I'm not sure if anyone reads this thing or not. I suppose, if they don't, its not really a bad thing. At least if I'm having a stressful day, I can write and I feel better, whether someone reads it or not.
So, after the announcement at Cox yesterday, my head won't stop spinning. I hadn't planned on changing jobs anytime soon. I can't seem to wrap my mind around the fact that at some point in the next 12o days, I'll leave the building, my desk, and some very good friends for the last time. There is just so much uncertainty right now. I'm confident that God will take care of me and Matt. He will provide our needs, and that includes the job he desires for me. Part of the uncertainty is that I don't even know what I want to do. Do I stay with layout? There aren't many jobs out there. Do I look for something different? If so, what?! Ugh!

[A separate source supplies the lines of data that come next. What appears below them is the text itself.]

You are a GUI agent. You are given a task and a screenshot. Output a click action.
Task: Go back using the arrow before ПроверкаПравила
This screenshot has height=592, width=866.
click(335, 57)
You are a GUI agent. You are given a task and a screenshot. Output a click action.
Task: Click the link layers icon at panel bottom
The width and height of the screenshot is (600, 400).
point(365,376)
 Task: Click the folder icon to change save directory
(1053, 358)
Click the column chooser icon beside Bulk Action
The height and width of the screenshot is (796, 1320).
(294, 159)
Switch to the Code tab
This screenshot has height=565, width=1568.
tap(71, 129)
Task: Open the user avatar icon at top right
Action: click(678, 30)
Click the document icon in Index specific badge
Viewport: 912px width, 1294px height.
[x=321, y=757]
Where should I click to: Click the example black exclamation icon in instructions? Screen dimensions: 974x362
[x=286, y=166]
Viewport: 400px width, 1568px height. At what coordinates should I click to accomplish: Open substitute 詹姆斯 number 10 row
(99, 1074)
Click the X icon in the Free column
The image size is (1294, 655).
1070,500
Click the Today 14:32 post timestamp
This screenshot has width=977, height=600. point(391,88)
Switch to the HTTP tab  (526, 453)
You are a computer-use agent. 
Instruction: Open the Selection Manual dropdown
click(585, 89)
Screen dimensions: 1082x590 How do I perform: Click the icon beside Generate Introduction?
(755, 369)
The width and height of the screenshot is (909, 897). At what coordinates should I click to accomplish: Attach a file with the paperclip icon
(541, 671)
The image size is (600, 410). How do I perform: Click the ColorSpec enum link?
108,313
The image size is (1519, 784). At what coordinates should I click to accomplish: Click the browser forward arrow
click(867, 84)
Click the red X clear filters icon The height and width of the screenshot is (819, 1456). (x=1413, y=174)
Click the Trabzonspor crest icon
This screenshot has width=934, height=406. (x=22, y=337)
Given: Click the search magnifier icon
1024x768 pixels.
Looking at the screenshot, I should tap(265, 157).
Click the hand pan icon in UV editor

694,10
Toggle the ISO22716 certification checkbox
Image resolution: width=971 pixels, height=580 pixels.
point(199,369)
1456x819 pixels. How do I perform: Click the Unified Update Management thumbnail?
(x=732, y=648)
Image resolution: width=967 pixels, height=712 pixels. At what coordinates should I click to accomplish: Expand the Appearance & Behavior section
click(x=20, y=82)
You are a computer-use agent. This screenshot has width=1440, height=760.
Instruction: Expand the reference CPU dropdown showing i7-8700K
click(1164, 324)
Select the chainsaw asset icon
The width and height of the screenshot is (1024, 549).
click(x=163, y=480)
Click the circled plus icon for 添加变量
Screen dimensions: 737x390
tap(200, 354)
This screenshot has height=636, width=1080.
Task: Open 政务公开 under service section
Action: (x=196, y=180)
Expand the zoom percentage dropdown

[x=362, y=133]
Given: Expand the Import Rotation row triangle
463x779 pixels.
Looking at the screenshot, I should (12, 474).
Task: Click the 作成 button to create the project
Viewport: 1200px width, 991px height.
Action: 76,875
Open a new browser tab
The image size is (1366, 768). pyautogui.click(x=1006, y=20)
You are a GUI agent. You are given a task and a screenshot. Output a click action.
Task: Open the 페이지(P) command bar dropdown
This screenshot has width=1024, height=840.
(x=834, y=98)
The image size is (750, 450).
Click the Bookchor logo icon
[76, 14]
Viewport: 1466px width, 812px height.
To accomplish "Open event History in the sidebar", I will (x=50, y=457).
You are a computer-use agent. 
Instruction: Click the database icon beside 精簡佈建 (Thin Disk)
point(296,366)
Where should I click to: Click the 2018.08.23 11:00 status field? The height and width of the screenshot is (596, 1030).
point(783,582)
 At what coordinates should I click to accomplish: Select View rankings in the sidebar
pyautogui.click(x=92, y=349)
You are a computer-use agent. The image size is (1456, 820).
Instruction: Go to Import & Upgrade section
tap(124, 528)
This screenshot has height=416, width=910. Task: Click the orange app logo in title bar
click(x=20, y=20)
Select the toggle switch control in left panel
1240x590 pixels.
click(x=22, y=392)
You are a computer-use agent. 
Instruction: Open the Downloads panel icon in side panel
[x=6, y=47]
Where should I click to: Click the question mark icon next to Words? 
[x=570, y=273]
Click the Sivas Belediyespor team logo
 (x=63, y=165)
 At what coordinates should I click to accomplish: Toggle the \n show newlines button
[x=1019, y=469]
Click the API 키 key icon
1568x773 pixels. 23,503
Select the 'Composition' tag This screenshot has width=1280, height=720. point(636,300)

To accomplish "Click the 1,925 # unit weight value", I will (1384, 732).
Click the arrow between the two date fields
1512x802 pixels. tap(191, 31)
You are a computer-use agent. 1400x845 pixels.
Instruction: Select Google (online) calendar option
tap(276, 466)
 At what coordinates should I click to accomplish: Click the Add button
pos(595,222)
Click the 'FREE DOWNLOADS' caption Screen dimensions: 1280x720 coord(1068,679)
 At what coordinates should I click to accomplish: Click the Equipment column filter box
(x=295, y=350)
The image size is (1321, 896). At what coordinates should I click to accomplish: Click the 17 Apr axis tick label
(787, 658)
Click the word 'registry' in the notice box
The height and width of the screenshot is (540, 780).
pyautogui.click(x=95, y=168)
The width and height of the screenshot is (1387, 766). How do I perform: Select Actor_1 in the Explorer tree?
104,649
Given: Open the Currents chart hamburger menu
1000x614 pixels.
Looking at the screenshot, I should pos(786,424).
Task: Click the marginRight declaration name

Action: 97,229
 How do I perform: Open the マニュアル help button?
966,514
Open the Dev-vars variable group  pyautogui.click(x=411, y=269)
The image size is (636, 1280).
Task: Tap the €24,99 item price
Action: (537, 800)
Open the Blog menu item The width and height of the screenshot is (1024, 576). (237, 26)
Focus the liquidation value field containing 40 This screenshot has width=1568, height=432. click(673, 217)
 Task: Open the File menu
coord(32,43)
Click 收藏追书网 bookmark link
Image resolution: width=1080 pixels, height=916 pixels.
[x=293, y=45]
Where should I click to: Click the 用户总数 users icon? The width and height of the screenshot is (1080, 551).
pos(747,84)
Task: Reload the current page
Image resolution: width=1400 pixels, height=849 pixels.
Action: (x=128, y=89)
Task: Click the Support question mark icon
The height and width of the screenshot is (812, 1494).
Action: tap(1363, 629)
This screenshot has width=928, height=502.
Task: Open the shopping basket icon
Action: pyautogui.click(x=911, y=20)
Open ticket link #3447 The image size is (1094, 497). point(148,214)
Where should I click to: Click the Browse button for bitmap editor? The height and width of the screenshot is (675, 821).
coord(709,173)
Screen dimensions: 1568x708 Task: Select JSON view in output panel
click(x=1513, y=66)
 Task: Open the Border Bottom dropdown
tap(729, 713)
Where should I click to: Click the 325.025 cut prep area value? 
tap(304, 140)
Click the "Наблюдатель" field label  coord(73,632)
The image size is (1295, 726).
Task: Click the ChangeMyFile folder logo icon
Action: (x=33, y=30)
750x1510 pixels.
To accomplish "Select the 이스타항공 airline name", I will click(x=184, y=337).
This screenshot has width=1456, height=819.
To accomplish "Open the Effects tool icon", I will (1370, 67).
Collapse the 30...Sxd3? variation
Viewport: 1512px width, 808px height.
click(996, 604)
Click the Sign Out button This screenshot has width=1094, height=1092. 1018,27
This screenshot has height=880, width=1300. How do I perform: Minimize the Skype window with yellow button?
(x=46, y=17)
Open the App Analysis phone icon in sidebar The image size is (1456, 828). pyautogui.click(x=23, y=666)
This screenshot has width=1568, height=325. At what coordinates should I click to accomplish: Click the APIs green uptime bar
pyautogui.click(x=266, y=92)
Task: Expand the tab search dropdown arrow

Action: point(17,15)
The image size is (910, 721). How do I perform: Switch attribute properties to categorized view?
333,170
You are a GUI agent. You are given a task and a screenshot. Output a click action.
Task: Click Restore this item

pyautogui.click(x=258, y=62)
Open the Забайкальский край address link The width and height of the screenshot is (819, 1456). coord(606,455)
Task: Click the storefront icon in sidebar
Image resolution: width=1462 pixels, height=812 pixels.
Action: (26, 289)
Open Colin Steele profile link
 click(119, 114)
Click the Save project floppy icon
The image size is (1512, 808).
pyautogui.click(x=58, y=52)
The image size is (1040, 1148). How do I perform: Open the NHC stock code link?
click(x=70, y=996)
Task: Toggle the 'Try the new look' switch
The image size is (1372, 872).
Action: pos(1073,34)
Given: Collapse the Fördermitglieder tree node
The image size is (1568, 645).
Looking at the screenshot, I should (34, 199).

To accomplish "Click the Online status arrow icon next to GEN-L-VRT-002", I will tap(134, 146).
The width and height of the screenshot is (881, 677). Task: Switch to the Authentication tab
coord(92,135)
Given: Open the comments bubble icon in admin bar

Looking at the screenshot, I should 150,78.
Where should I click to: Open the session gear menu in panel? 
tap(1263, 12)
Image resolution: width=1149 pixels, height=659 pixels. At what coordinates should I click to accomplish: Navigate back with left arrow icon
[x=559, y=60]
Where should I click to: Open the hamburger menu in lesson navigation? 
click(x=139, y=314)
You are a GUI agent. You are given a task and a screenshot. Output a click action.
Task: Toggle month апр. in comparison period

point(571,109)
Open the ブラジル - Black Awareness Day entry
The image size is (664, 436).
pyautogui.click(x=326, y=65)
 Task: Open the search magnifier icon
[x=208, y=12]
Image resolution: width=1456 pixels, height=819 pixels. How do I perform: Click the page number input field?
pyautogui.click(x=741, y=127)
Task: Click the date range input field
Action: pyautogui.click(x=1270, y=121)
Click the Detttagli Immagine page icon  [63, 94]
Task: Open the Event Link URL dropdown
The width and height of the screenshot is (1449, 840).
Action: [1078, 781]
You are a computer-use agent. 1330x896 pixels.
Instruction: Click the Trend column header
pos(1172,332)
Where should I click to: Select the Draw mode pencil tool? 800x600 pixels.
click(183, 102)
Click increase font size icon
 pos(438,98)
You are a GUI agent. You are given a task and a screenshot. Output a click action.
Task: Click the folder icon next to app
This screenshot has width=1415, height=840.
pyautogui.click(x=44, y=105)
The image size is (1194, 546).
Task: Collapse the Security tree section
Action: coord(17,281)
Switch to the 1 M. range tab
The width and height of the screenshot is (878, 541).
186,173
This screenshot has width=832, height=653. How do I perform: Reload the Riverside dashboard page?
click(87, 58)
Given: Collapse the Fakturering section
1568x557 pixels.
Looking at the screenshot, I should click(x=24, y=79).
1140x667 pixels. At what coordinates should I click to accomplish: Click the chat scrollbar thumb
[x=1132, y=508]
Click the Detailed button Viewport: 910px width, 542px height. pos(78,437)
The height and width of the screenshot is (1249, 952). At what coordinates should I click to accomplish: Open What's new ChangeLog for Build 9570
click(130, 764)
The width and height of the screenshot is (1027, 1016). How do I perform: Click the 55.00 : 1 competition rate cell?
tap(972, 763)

Well, I think I'm gonna go for the evening. I have tomorrow off and want to spend some time with my wonderful husband this evening. I'm sleeping in tomorrow! I think that is well deserved.
Goodnight all.
cb
2 comments:
I read what you write....but I'm not good at getting on here everyday!...note the fact that my own blogs are few and far between right now!
I'll be praying that God will give you clear direction as to what you are to do! Along w/ a quick answer! Hang tough...you will be fine, you are in God's hands!
love you!
Beth
njqnzzI try to read everyday. I don't seem to have enough time in a day to call your dad to check on you, but I can always find time to get on the computer. I love reading your blog. Don't worry, p.u.s.h. and believe and the best thing will happen. Hello to Matt and hope to see you two some.